Records shown:
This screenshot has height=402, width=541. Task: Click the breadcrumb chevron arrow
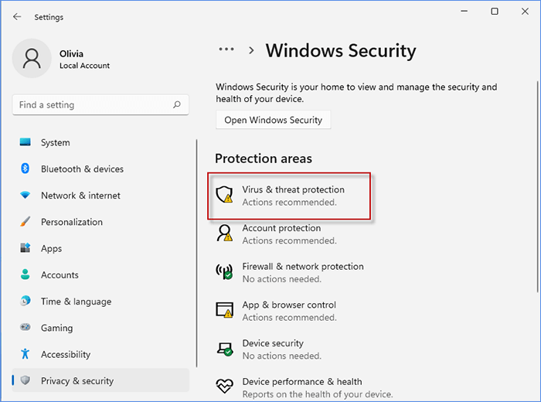tap(251, 50)
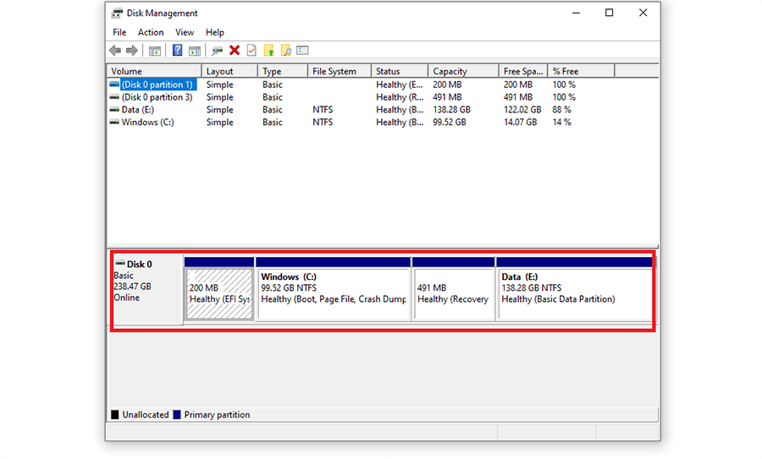Open the File menu

pyautogui.click(x=119, y=32)
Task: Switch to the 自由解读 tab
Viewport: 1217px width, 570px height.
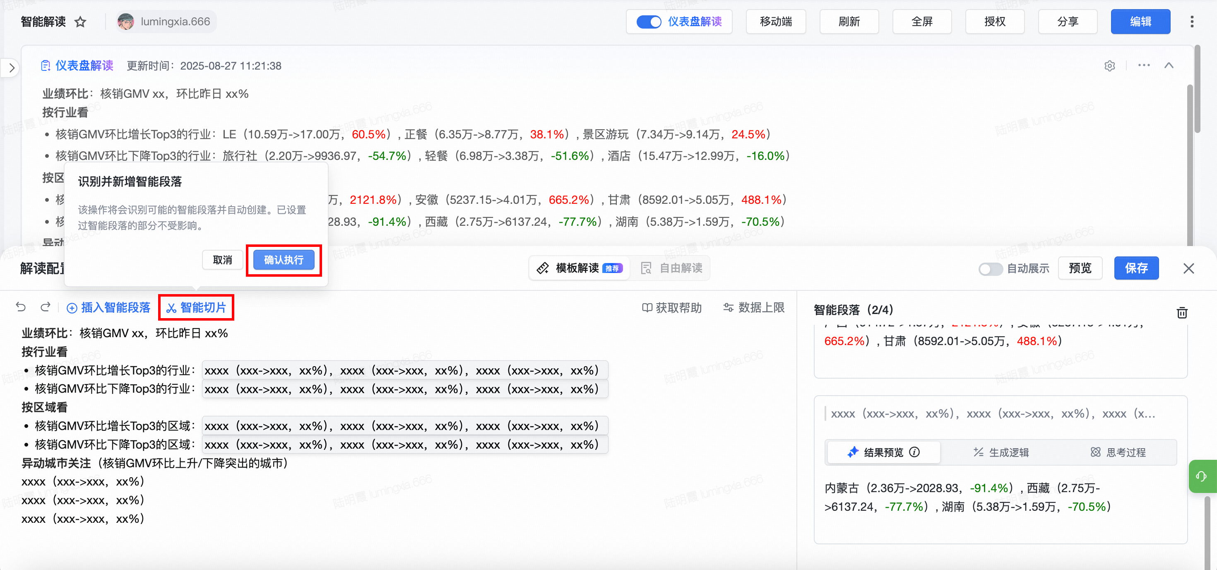Action: 671,268
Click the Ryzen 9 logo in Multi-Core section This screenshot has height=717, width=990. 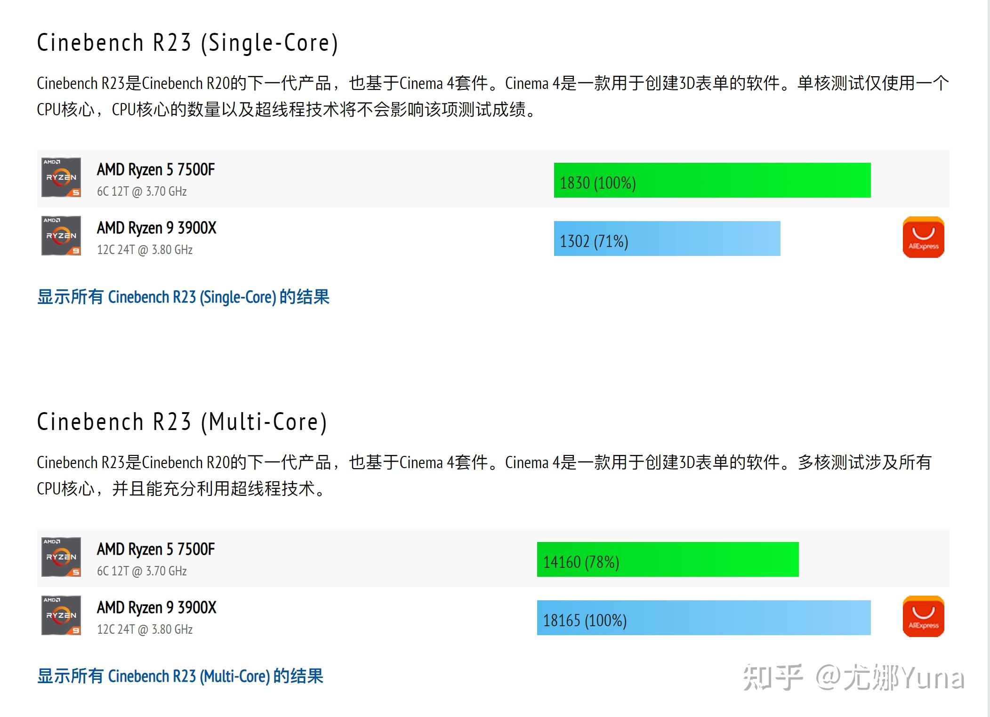tap(61, 615)
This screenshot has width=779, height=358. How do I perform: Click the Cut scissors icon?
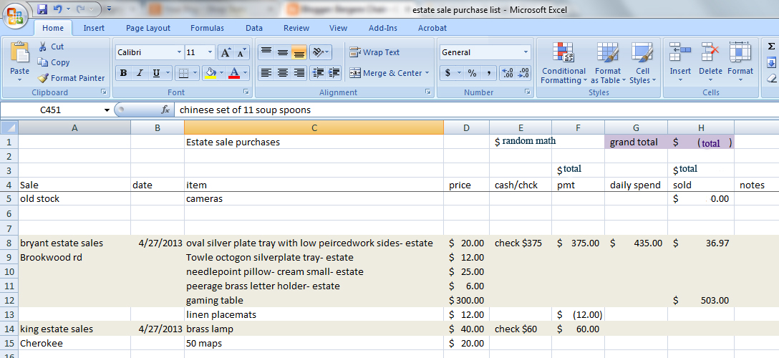[x=43, y=47]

Challenge:
Set down the entries above from the line containing "This screenshot has width=779, height=358." through the last line of the entries, inclusive, leaving out the pictures.

Finished task:
This screenshot has width=779, height=358. How do I perform: Click the Cut scissors icon?
[x=43, y=47]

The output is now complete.